[Document segment]:
- - - - -
After the trial begins, the prosecutor will have waived the opportunity to bring a sexual delinquency charge. By imposing this time limit, we avoid late charges which would prejudice defend*426ant. The substantive character of the sexual delinquency hearing and the extreme penalty possible weigh in our decision. Ideally, the original indictment should include both principal charges and the charge of sexual delinquency. However, we find no impropriety in allowing amendments of the indictment or information prior to trial. Thus, if the prosecutor decides during the period of trial preparation that a charge of sexual delinquency is appropriate, he should be permitted to modify the information. Beyond this point, he waives any right to bring such prosecution.
Furthermore, we hold that no reference to the sexual delinquency charge should be made to the jury trying the principal charge.33 Given the provision for separate juries, absolutely no need remains to acquaint the jury hearing the principal charge with the possible subsequent conviction of defendant as a sexually delinquent person. Discovery during trial of the principal charge that the jury hearing that case has learned of the sexual delinquency charge will henceforth be grounds for mistrial on the principal charge or reversible error on appeal. The two charges must be tried separately. Basic fairness to defendant requires this holding.
IV
Considering defendant’s position in the present case, we find that the trial held on the principal charge was procedurally acceptable. He was charged in the original two-count information with both the principal crime of gross indecency and sexual delinquency. Defendant was provided with *427only five peremptory challenges during voir dire on the principal charge. The charge of sexual delinquency was not placed before the jury during trial or deliberations on the principal charge. Only after the verdict of guilty on the principal charge did the court acquaint the jury with the charge of sexual delinquency. We thus find no error in the proceeding to this point and so affirm defendant’s conviction of the principal offenses of gross indecency.
- - - - -
[Work order 1]:
In the court opinion on sexual delinquency charges, how many peremptory challenges was the defendant given during voir dire on the principal charge?
[Work order 2]:
Continue the court opinion on sexual delinquency charges, starting right after its final sentence.

[Stored data]:
- - - - -
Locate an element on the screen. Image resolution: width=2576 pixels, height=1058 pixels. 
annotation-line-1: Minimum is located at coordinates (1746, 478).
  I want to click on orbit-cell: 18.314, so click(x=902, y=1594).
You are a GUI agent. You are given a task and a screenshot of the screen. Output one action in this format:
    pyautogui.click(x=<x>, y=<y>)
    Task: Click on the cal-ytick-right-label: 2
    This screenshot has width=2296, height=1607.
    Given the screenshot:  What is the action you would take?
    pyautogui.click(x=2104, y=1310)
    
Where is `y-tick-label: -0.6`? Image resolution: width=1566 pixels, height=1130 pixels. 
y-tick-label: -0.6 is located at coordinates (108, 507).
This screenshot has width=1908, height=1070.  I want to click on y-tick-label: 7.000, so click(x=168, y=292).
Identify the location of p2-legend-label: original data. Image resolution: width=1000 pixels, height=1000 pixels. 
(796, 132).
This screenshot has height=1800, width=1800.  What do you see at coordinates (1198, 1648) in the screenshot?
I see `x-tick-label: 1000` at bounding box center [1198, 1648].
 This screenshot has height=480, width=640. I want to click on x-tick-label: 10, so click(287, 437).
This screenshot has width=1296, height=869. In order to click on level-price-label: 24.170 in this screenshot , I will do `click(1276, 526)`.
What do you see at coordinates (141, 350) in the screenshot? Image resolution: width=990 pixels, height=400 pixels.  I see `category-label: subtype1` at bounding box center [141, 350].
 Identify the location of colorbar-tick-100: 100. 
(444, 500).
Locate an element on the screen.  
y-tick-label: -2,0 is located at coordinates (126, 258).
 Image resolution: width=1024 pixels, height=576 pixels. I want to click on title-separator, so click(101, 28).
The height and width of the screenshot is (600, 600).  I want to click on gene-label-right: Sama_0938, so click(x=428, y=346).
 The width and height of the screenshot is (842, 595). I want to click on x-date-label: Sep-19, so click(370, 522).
- - - - -
[Reply 1]:
Five.

[Reply 2]:
What we find objectionable is the trial court’s decision to allow the same jury hearing the principal charge to decide the subsequent matter of sexual delinquency and, further, to deny defendant the right to 20 peremptory jury challenges on that charge. We thus affirm the Court of Appeals on this basic point; but reverse their order for an entirely new trial. We remand only for hearing before a separately empaneled jury should the prosecutor decide to pursue the sexual delinquency charge. Defendant should be accorded the full 20 peremptory challenges appropriate to the possible life sentence. Should the prosecutor choose not to proceed upon the sexual delinquency charge, or should the defendant be found not guilty, defendant will be resentenced by the trial court only on the principal charge.
Given our ruling of procedural error in the sexual delinquency proceeding, we will not now consider the larger constitutional claim first alleged by defendant in his cross-appeal to this Court. Should defendant be found sexually delinquent on proper hearing below, then appeal on constitutional grounds may be brought and fairly considered in the correct order.
Affirmed in part; reversed in part and remanded to the trial court for further proceedings.
*428Williams, Levin, Coleman, Ryan, and Fitzgerald, JJ., concurred with Blair Moody, Jr., J.Gross indecency has been designated under three separate provisions of the criminal code. See MCL 750.338; MSA 28.570 (gross indecency, males); MCL 750.338a; MSA 28.570(1) (gross indecency, females); MCL 750.338b; MSA 28.570(2) (gross indecency, male-female). Each proscribes identical behavior, distinguished only by the sex of the parties involved.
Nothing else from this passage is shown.